About 50 of 6,000 clients choosing not to participate in rebate fraud fix

Pilot Flying J

KNOXVILLE, Tenn. -- A speedy settlement by some companies with Pilot Flying J won't put a quick end to lawsuits from customers that were cheated out of discounts and rebates. Pilot Flying J attorney Aubrey Harwell said on Tuesday that approximately 50 of Pilot's more than 6,000 customers have opted out of a settlement, reported the Associated Press.

Some are pursuing their own lawsuits, saying they will seek an award for damages from the nation's largest diesel retailer.

Tuesday was the opt-out deadline, but the total number of customers that chose not to participate in the settlement may not be known for a few days, said the report. Customers who don't opt out are automatically included.

On April 15, federal agents raided Pilot Flying J's Knoxville headquarters. An affidavit in the case revealed that the company had systematically cheated customers in a scheme that was well known among the sales staff.

So far, seven Pilot sales employees have pleaded guilty to defrauding customers. Another two have agreed to cooperate with prosecutors in exchange for immunity from prosecution. A criminal investigation is ongoing.

Since April, several of Pilot Flying J's customers have sued over the withheld rebates and discounts. A group of them reached a class-action settlement with the company in July, just three months after the raid. It promises to repay any money owed with interest.

Harwell said Pilot Flying J thinks the settlement is fair. He said that is evidenced by the small percentage of customers choosing to opt out of the settlement.

Knoxville attorney Drew McElroy has filed suits against Pilot Flying J for seven clients and said a few others have decided not to accept the settlement in order to keep their options open.

McElroy said the main problem he sees with the settlement is that it doesn't allow customers to collect punitive damages.

"We've got some bad actors here," he told AP. "For someone to treat their customers the way these have been treated here and then just say, 'Here's your money back'--we don't think that's a full measure of compensation."
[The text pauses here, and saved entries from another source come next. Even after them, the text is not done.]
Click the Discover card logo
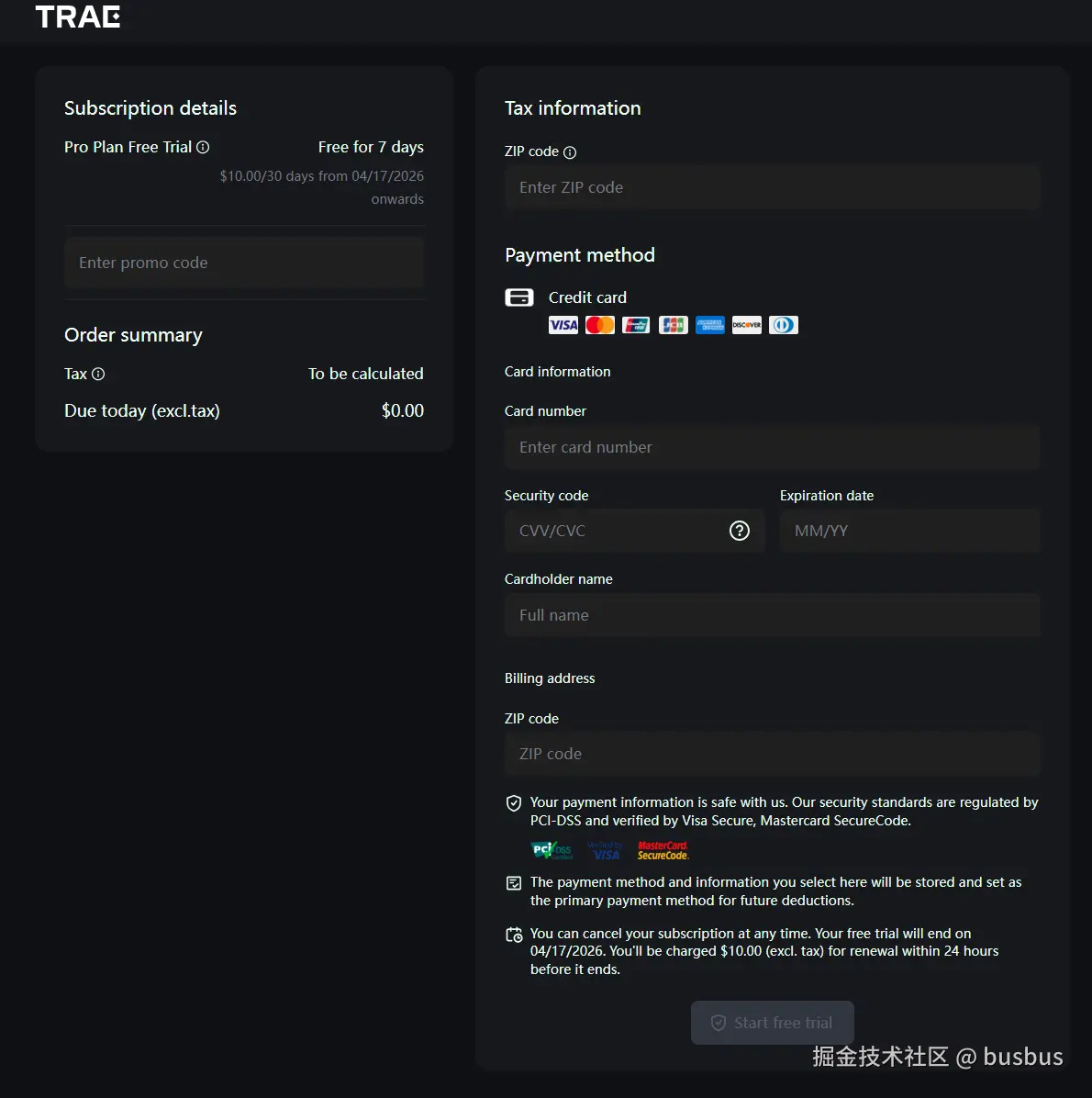 tap(747, 325)
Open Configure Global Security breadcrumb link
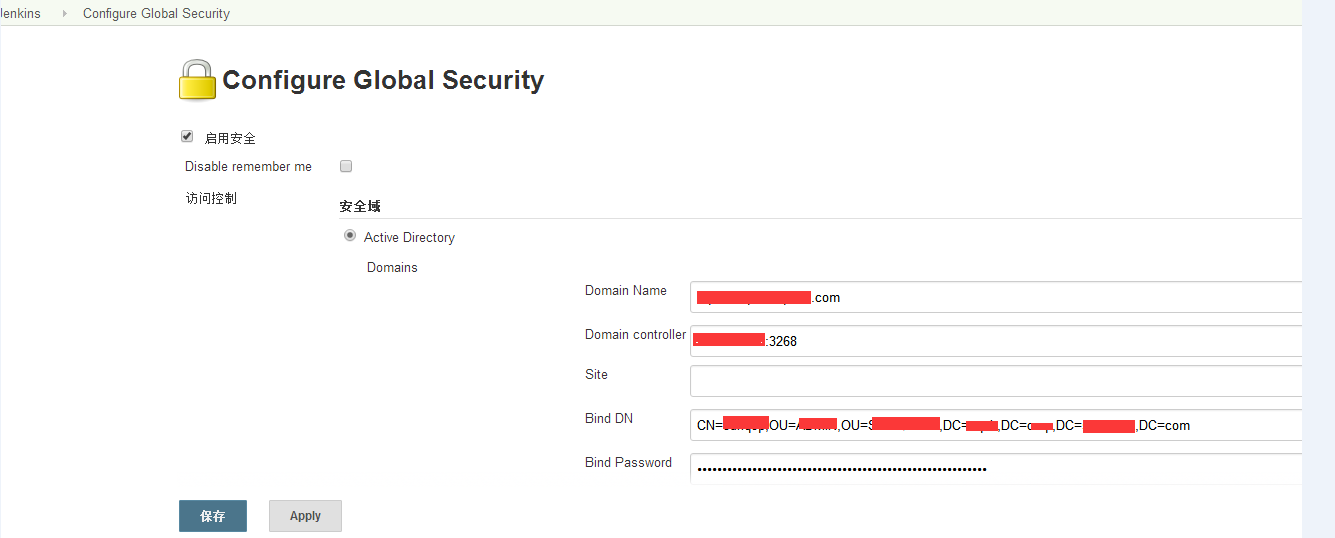This screenshot has width=1335, height=538. click(x=156, y=14)
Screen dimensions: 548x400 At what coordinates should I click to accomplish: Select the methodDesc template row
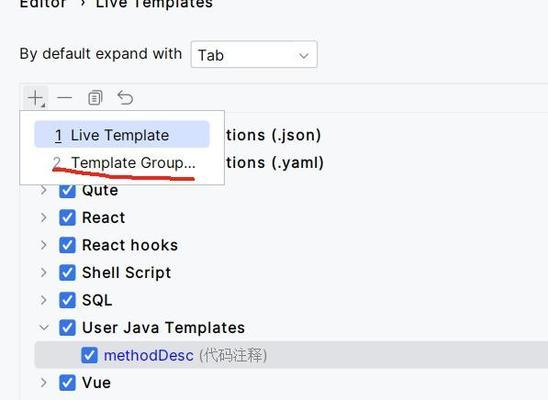pyautogui.click(x=291, y=355)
Attorney David Guin, of Birmingham, Ala., represents a trucking company that decided to accept the settlement. He told the news agency that he met with the accounting firm that is checking Pilot's figures and is confident his clients will get what they are owed.

Jimmy Haslam has denied any personal wrongdoing.

Knoxville, Tenn.-based Pilot Flying J is the largest operator of travel centers and travel plazas in North America. Its network provides customers with access to more than 60,000 parking spaces for trucks, more than 4,400 showers and more than 4,000 diesel lanes. Pilot Logistics Services is one of the largest independent energy logistics companies in North America, selling and distributing more than 1.3 billion gallons of refined petroleum products and serving more than 15,000 customers. Together, Pilot Flying J and Pilot Logistics Services generate sales of approximately nine billion gallons of petroleum annually.